Records from a dataset
-- Opening Marker --

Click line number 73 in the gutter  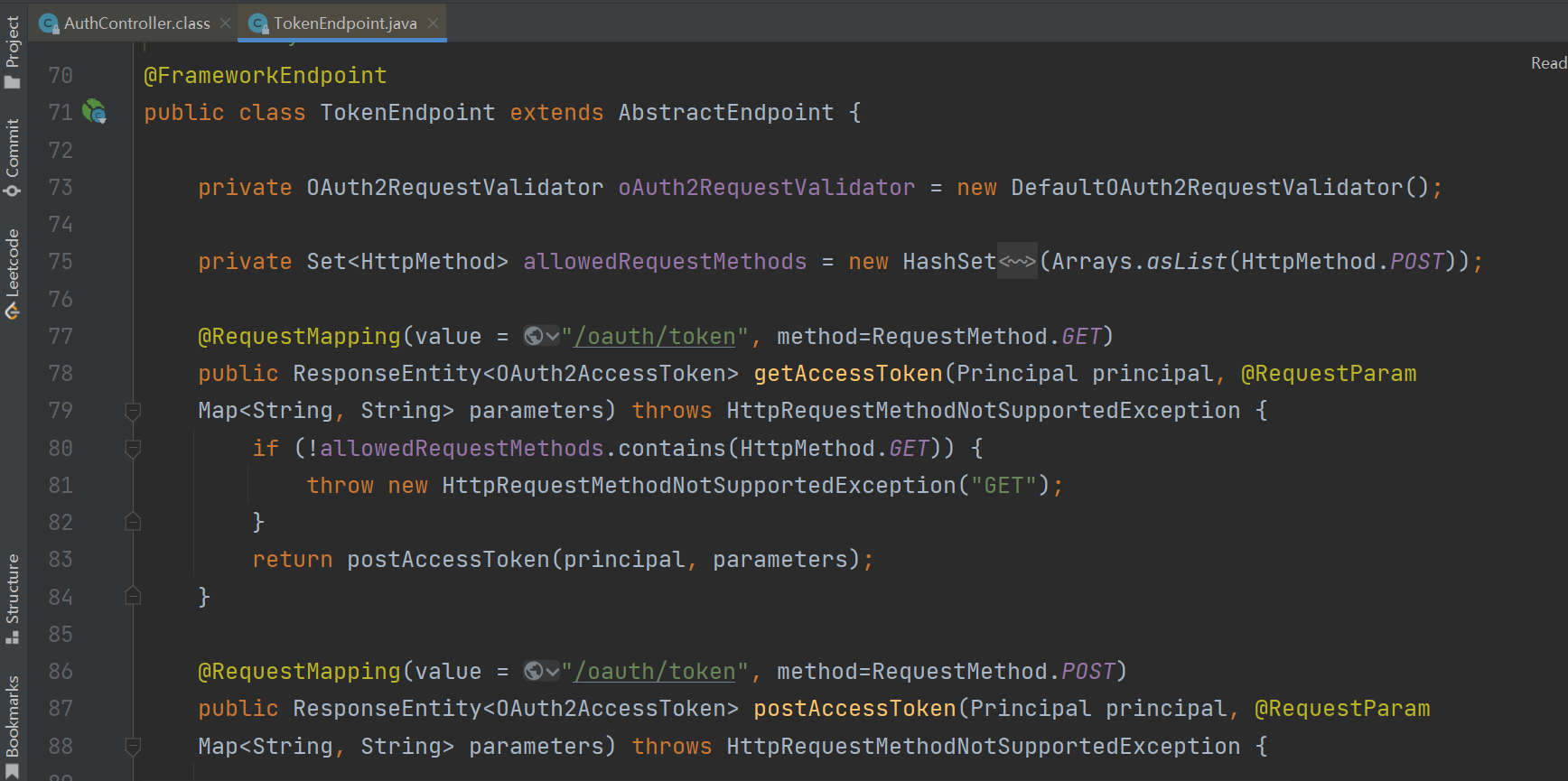coord(61,188)
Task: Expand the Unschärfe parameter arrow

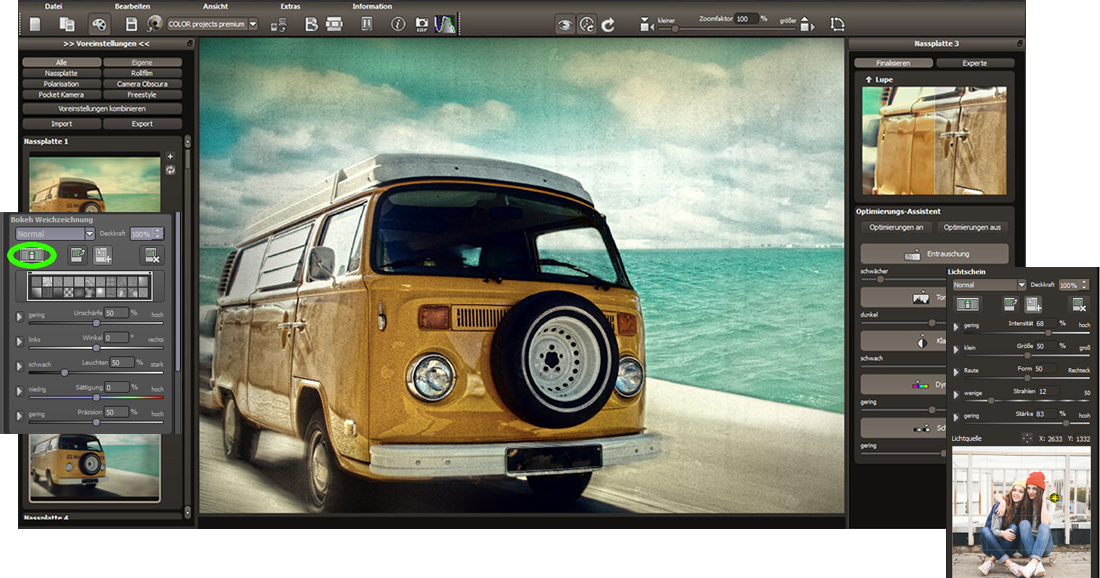Action: click(x=18, y=317)
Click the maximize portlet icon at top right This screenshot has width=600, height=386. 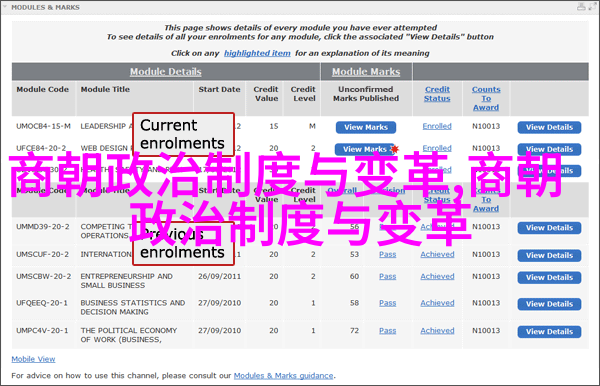[593, 7]
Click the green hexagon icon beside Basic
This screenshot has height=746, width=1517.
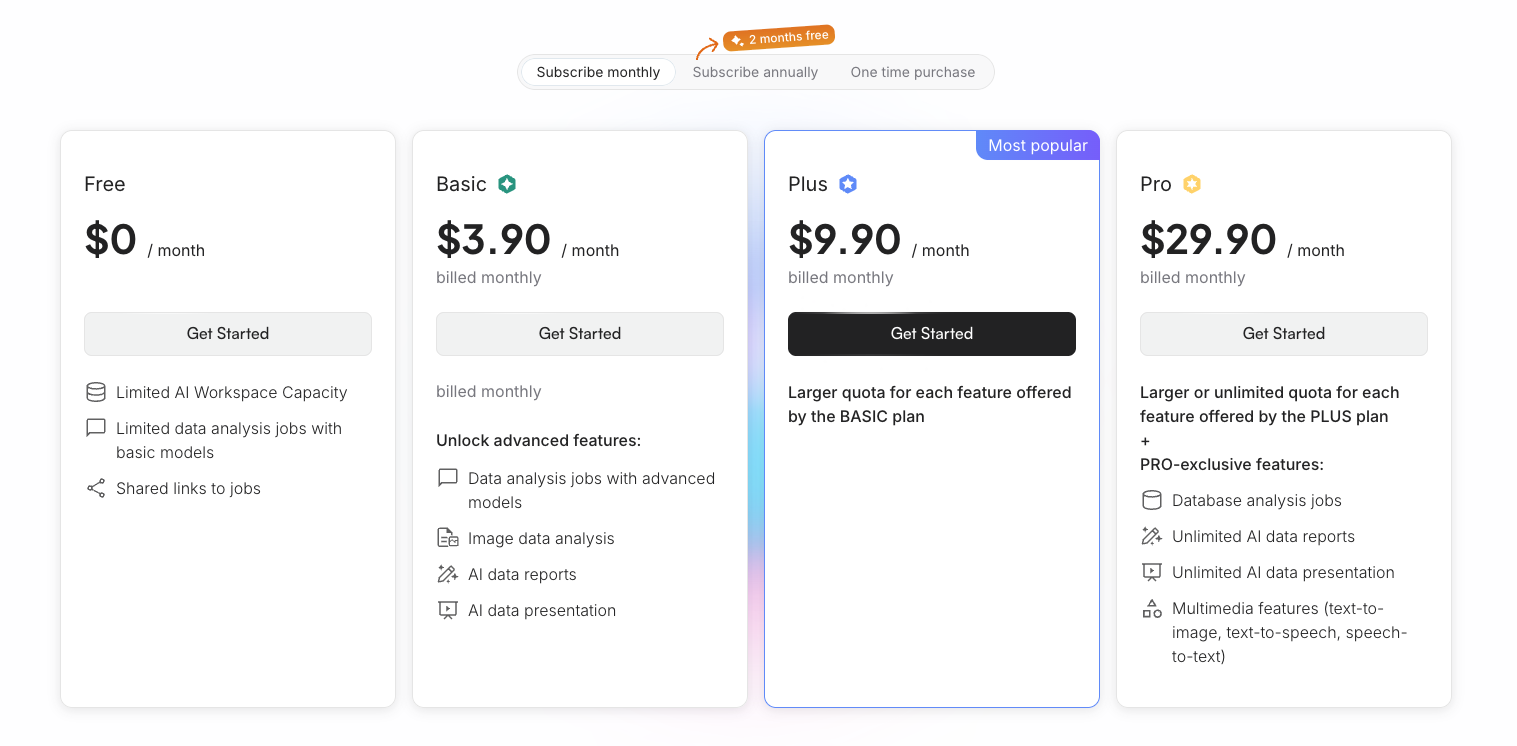click(x=507, y=184)

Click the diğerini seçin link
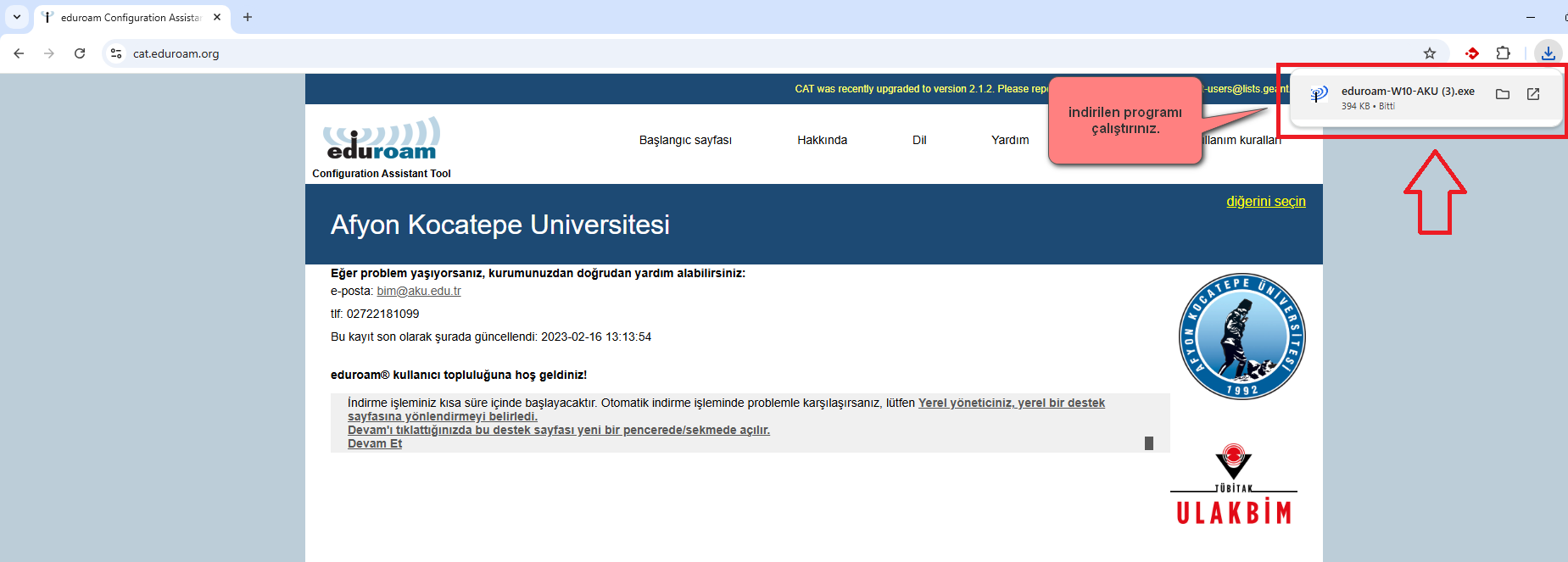click(x=1265, y=202)
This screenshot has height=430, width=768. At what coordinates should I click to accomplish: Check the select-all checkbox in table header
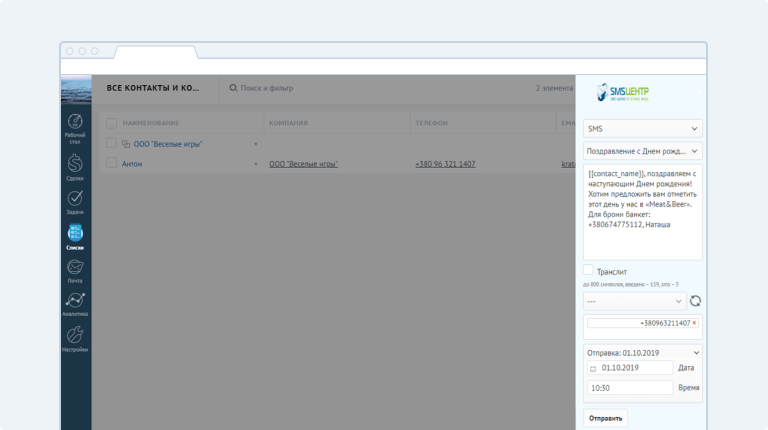(x=112, y=123)
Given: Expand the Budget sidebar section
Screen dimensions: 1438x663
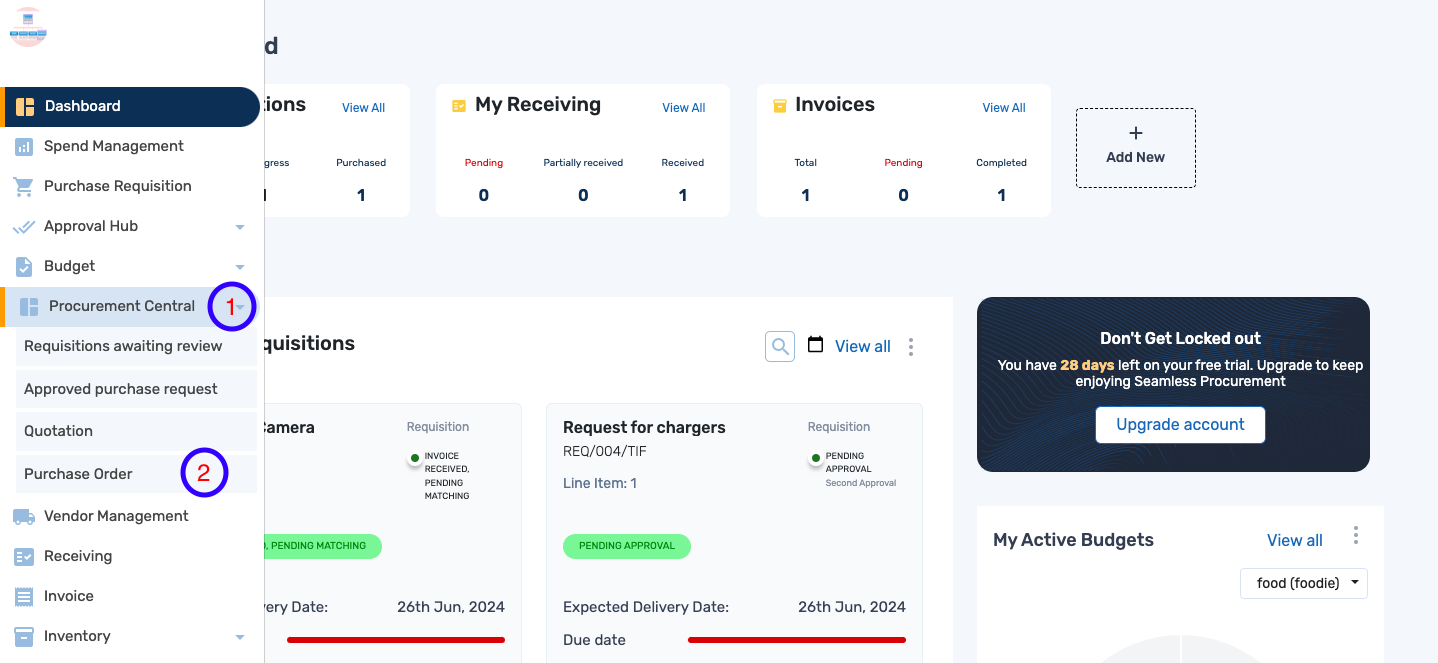Looking at the screenshot, I should click(x=239, y=266).
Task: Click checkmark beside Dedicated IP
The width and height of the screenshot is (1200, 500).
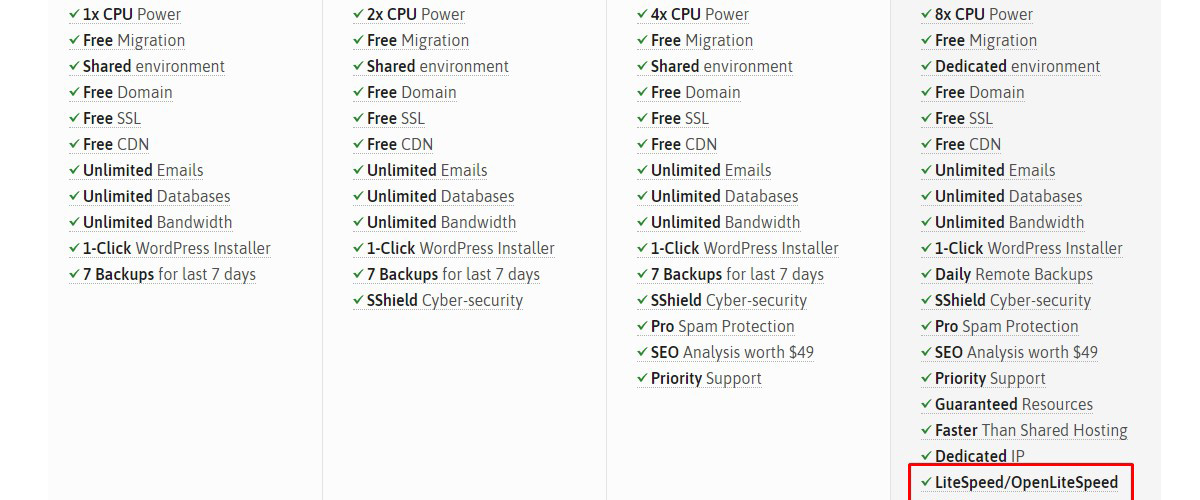Action: pyautogui.click(x=926, y=456)
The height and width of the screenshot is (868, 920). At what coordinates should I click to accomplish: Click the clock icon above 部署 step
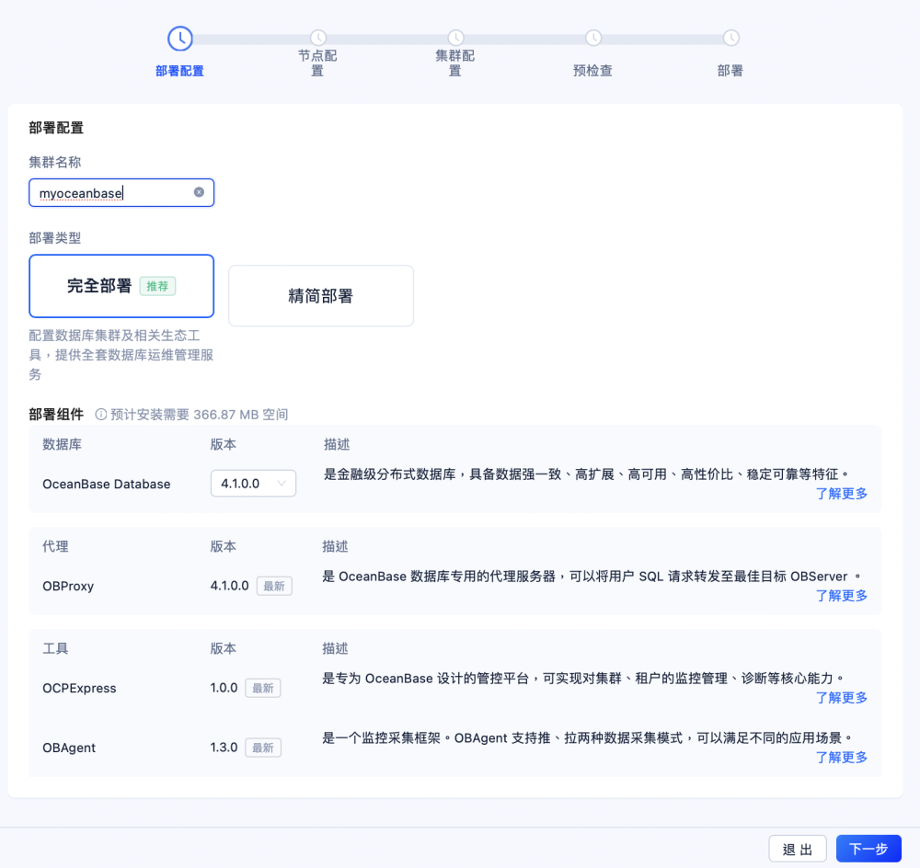(x=729, y=38)
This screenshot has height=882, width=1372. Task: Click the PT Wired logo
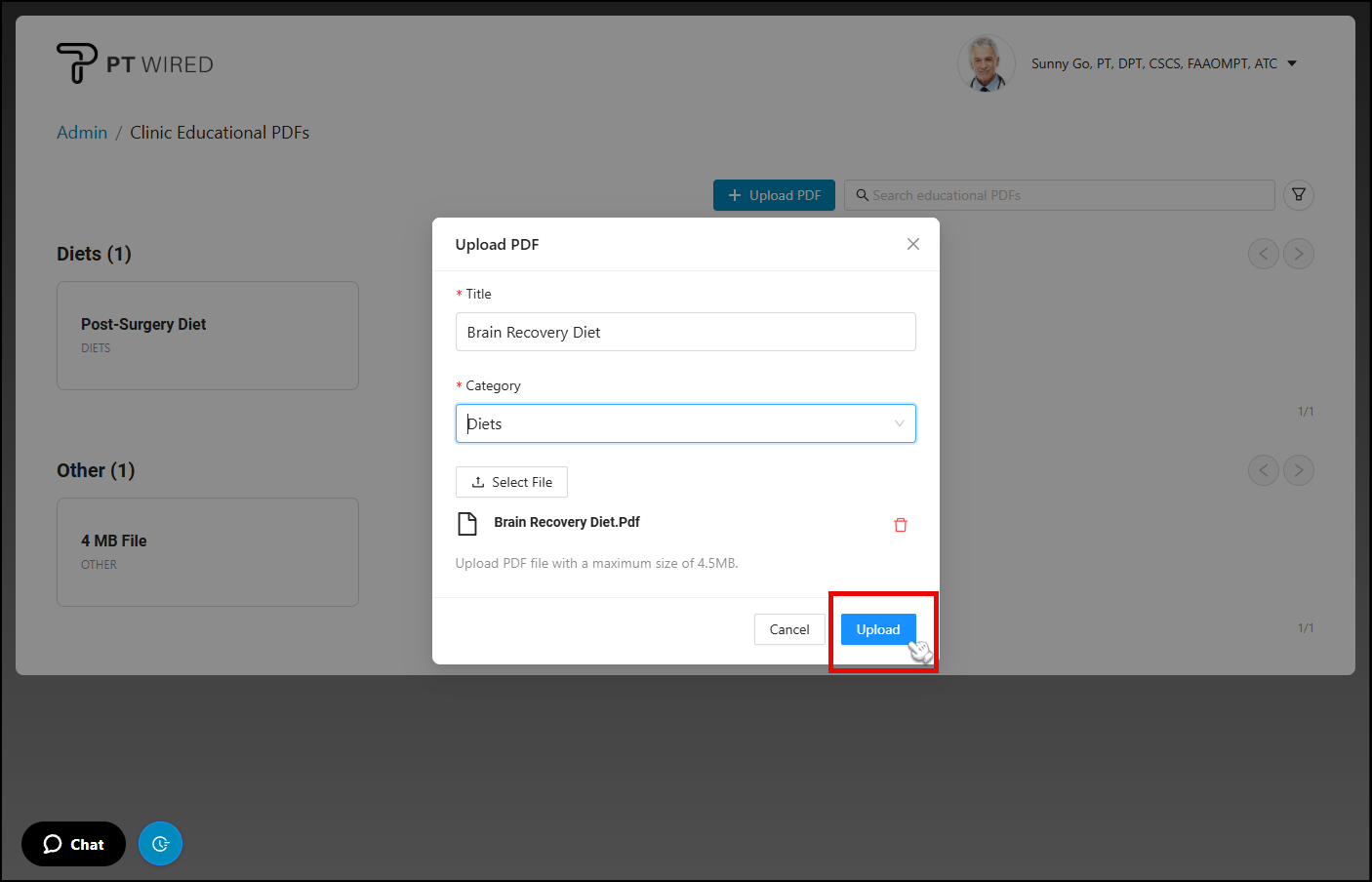click(x=135, y=63)
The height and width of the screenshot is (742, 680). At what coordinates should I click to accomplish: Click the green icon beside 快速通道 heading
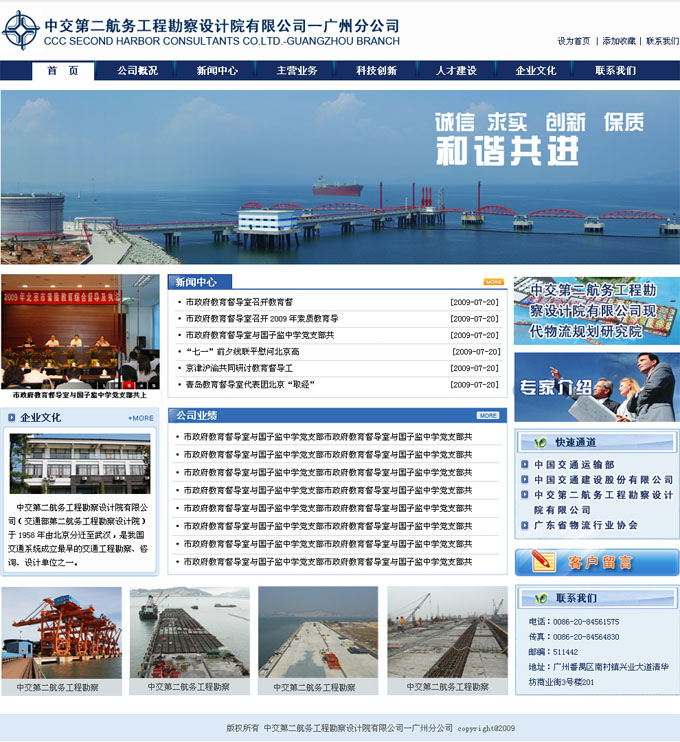(x=541, y=443)
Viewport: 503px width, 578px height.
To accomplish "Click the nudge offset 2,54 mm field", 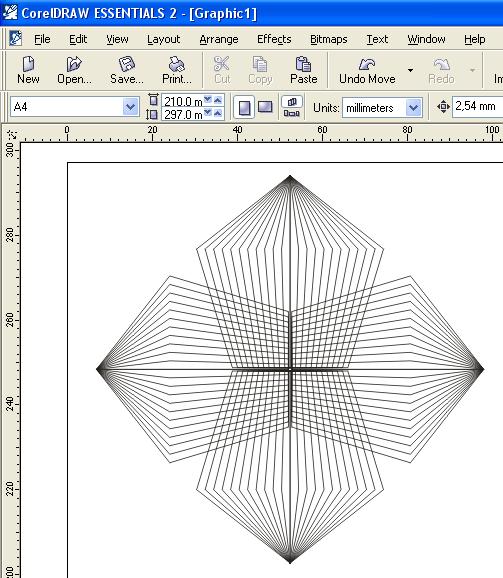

-- Closing Marker --

From the line that contains "This screenshot has height=746, width=1517." to the last line of the data above, inclusive, transcribe every line exactly and only those lines, omitting pictures.

This screenshot has height=746, width=1517.
click(x=507, y=184)

Click the diğerini seçin link
click(x=1265, y=202)
This screenshot has height=430, width=768. At what coordinates should I click to accomplish: Check the select-all checkbox in table header
(x=112, y=123)
Given: Expand the Budget sidebar section
Screen dimensions: 1438x663
Looking at the screenshot, I should click(x=239, y=266).
Task: Click checkmark beside Dedicated IP
The width and height of the screenshot is (1200, 500).
Action: pyautogui.click(x=926, y=456)
The height and width of the screenshot is (868, 920). At what coordinates should I click to accomplish: Click the clock icon above 部署 step
(x=729, y=38)
This screenshot has height=882, width=1372. Task: Click the PT Wired logo
click(x=135, y=63)
The height and width of the screenshot is (742, 680). At what coordinates should I click to accomplish: Click the green icon beside 快速通道 heading
(x=541, y=443)
Viewport: 503px width, 578px height.
To accomplish "Click the nudge offset 2,54 mm field", 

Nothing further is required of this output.